Implementation: Each manager maintains a hash table (hash_to_index_map_) that maps values to their storage indices. Before allocating, the manager checks if an identical value exists.

Deduplication Scope:

  • JsonInt: All integer values deduplicated
  • JsonFloat: All float values deduplicated
  • JsonString: All string values deduplicated
  • JsonBool: Single instance each for true/false (NaN-boxed singletons)
  • JsonNull: Single instance (NaN-boxed singleton)
  • JsonInvalid: Single instance (NaN-boxed singleton)

Reference Counting

All primitive types use atomic reference counting for lifetime management:

std::atomic<uint64_t> ref_count;

uint64_t inc_ref() const {
    return ref_count.fetch_add(1, std::memory_order_relaxed) + 1;
}

uint64_t dec_ref() const {
    return ref_count.fetch_sub(1, std::memory_order_relaxed) - 1;
}

Memory Ordering: Uses memory_order_relaxed because reference counting operations do not require inter-thread synchronization. The manager's mutex provides synchronization for object access.

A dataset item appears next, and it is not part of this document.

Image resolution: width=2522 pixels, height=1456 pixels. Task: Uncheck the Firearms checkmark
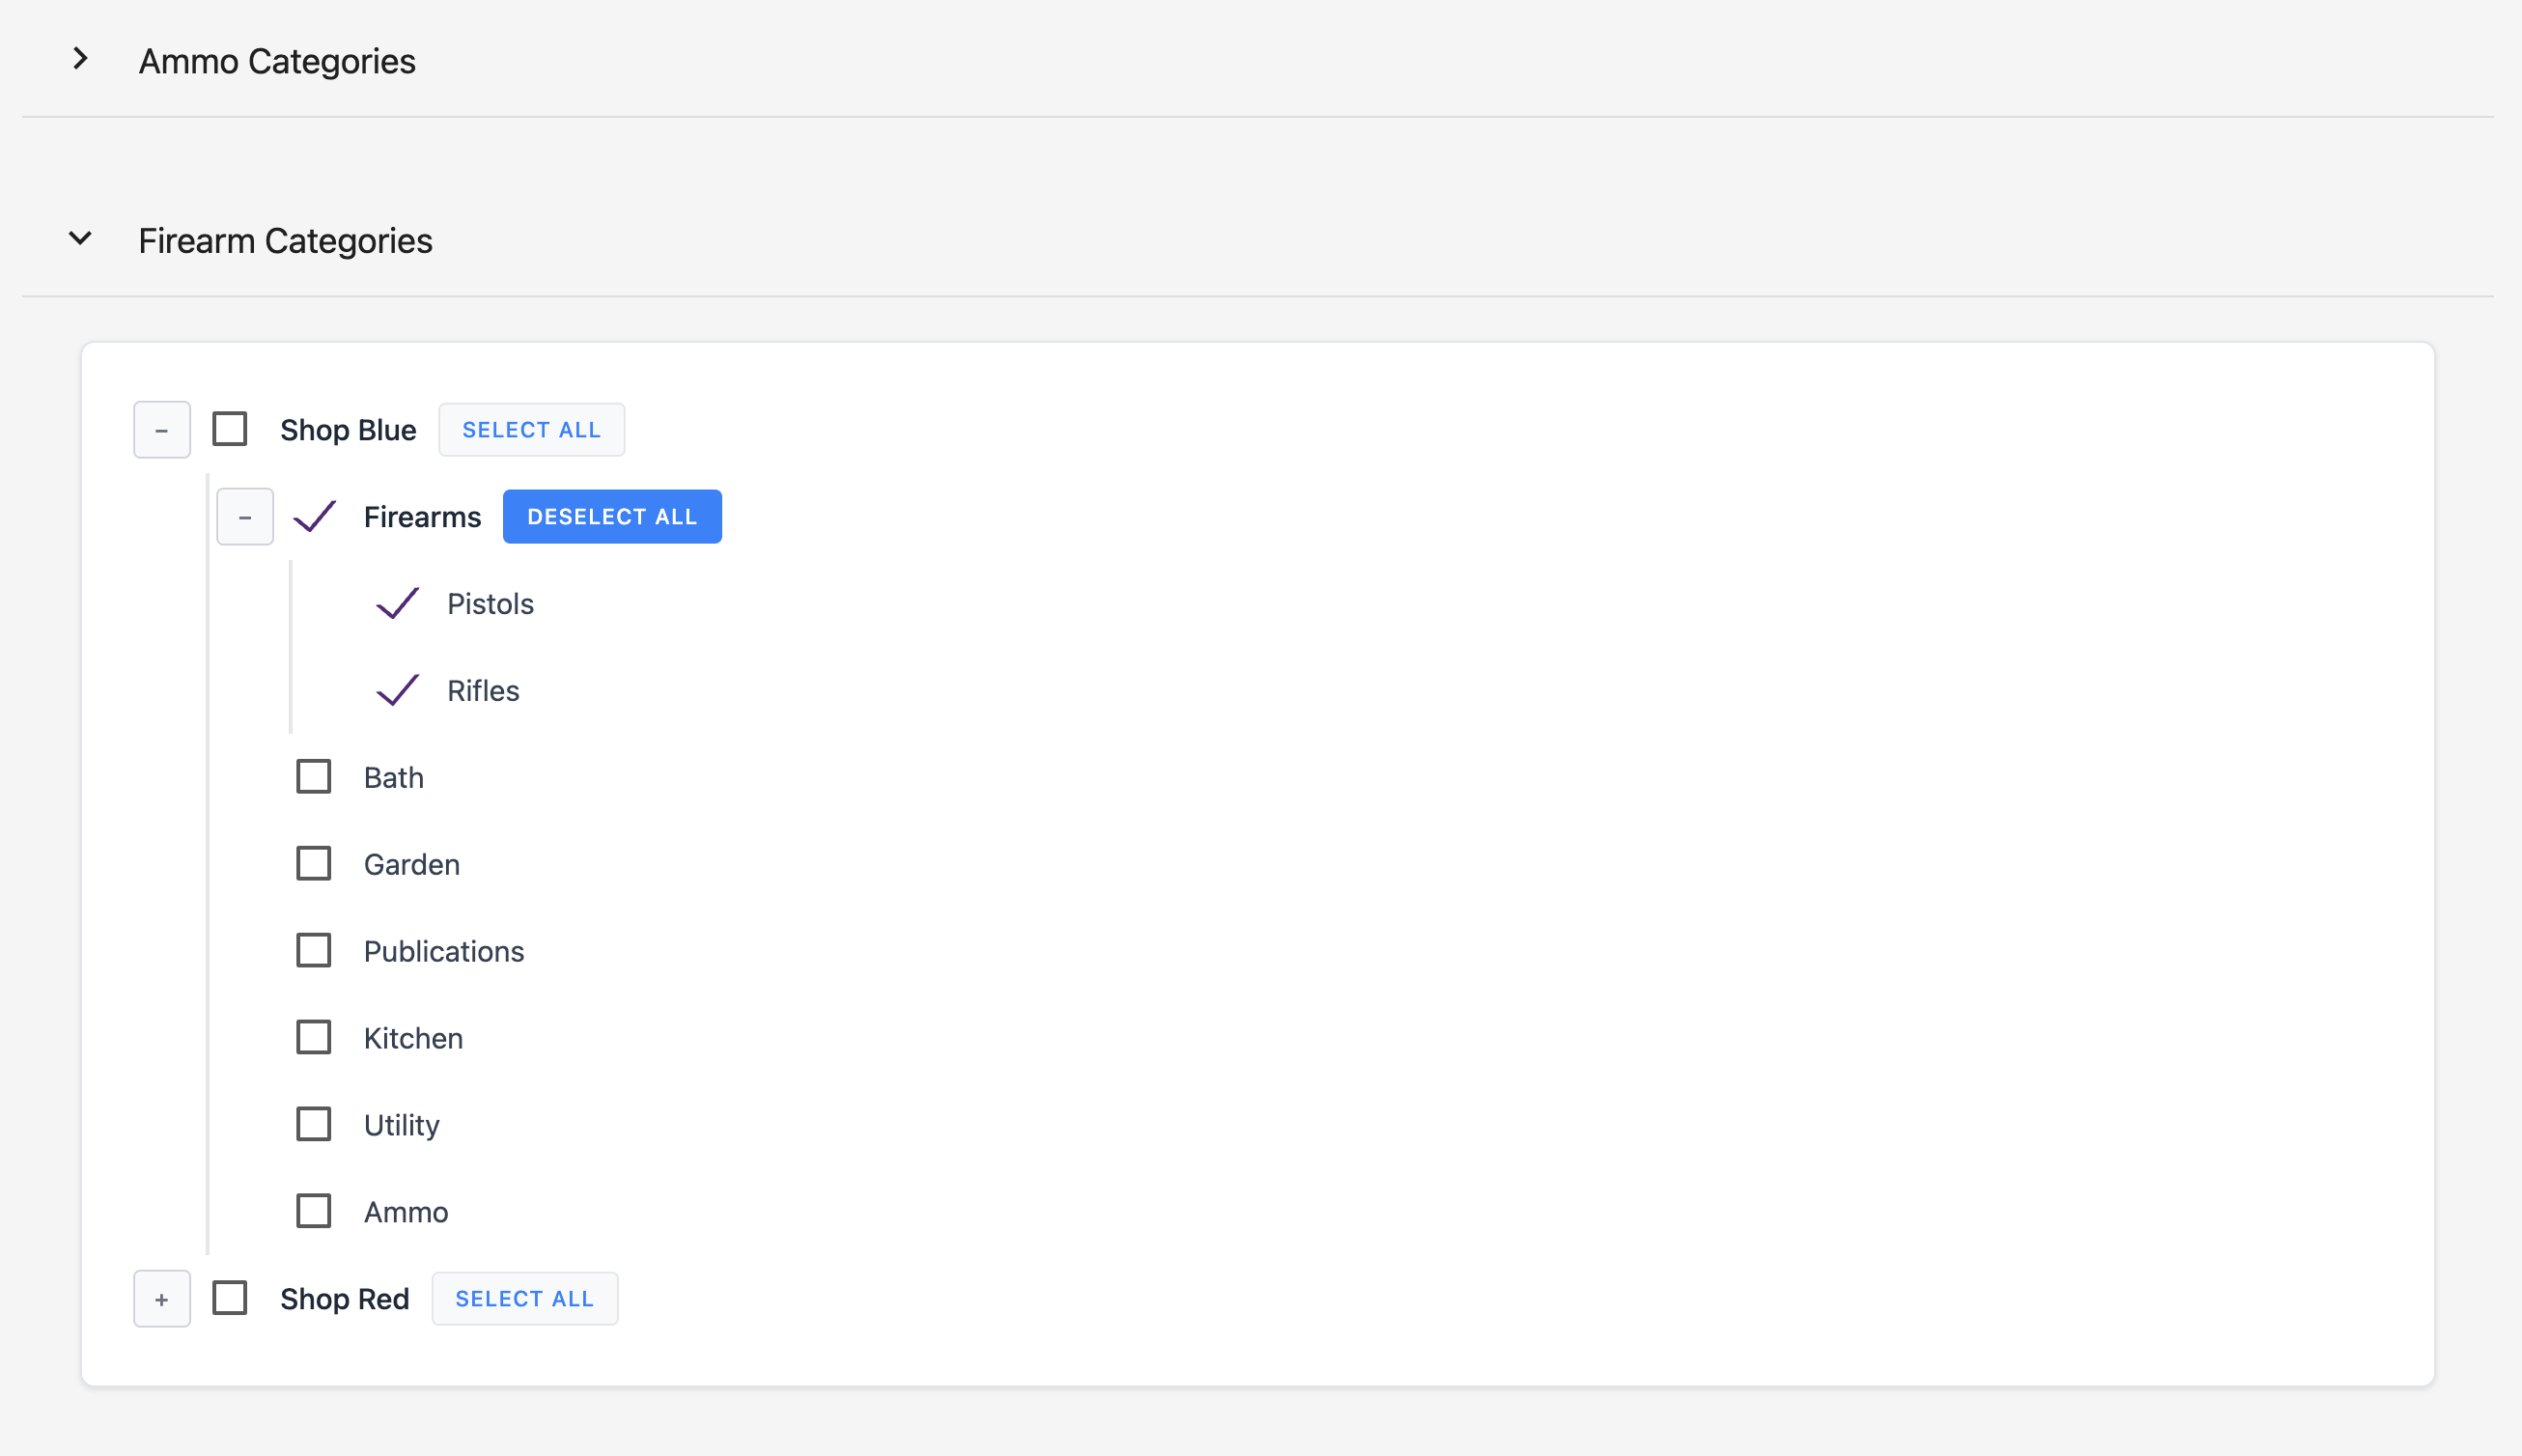pos(314,517)
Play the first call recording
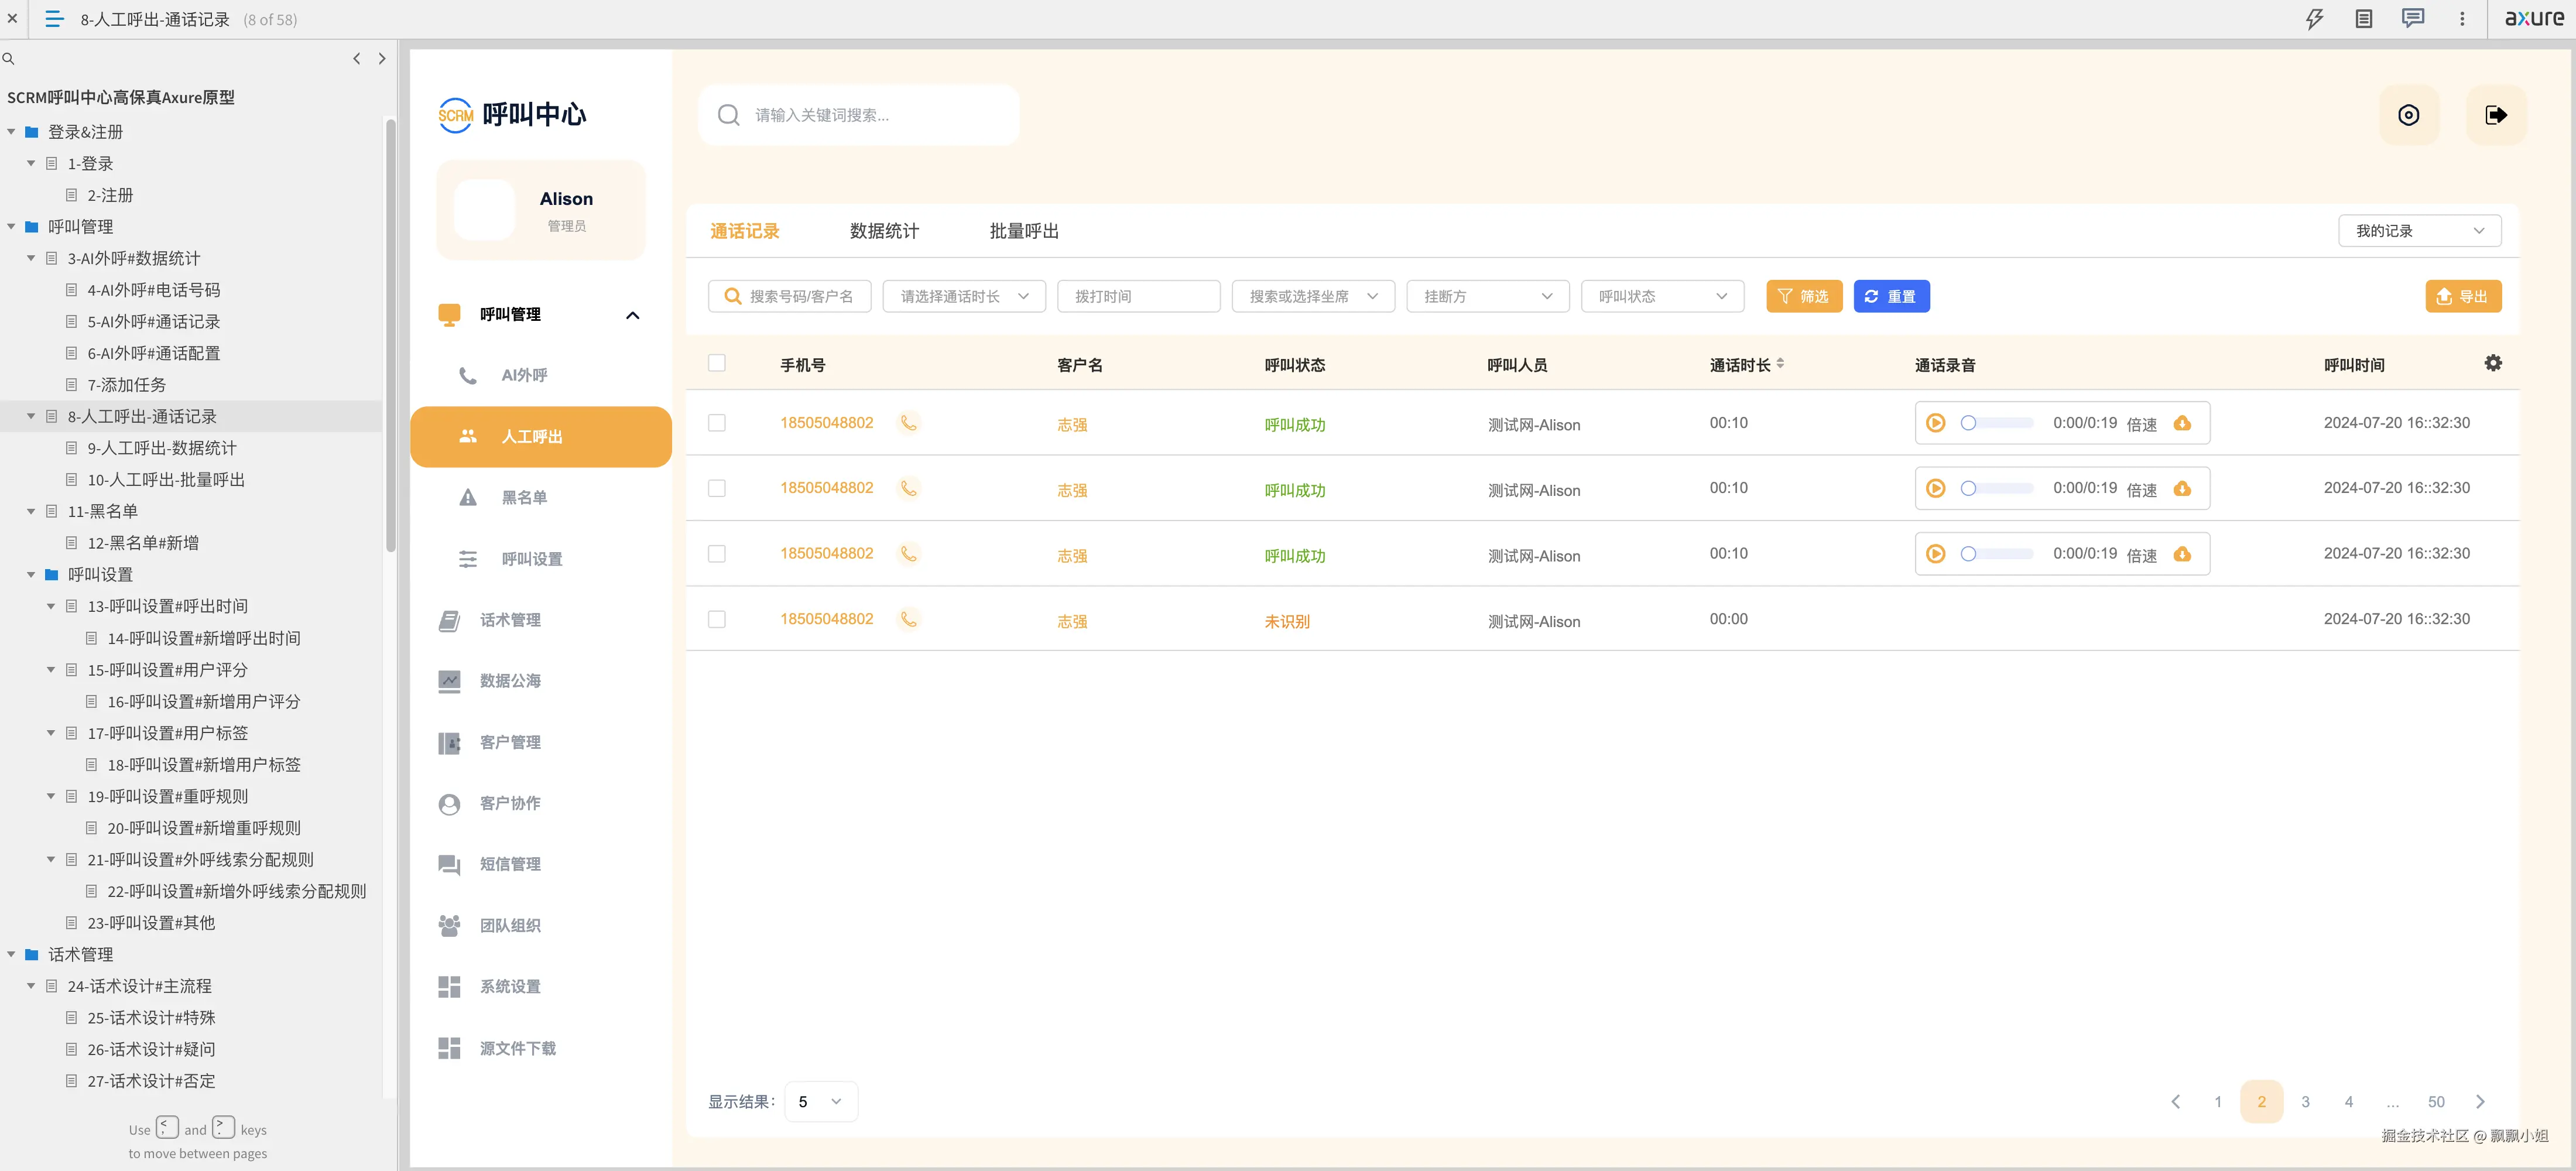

Lifetime: Objects are destroyed when their reference count reaches zero.

Handle System Integration

Primitive types are accessed through JsonHandleCompact, a 32-bit handle that encodes both type information and object index. See Handle System for details.

Token Encoding for Scalars:

Bits 31-30: 00 (Scalar type)
Bit 29:     0 = Float/Bool/Null/Invalid
            1 = Integer
Bits 28-0:  Index into manager's handles vector

Thread Safety

All primitive type operations are thread-safe:

  • Reference counting: Uses atomic operations
  • Object creation: Manager mutex protects hash table and freelist
  • Object access: Manager mutex protects pointer retrieval
  • Deduplication: Thread-safe lookup and insertion in hash table

Mutable access: Not applicable—primitive types are immutable.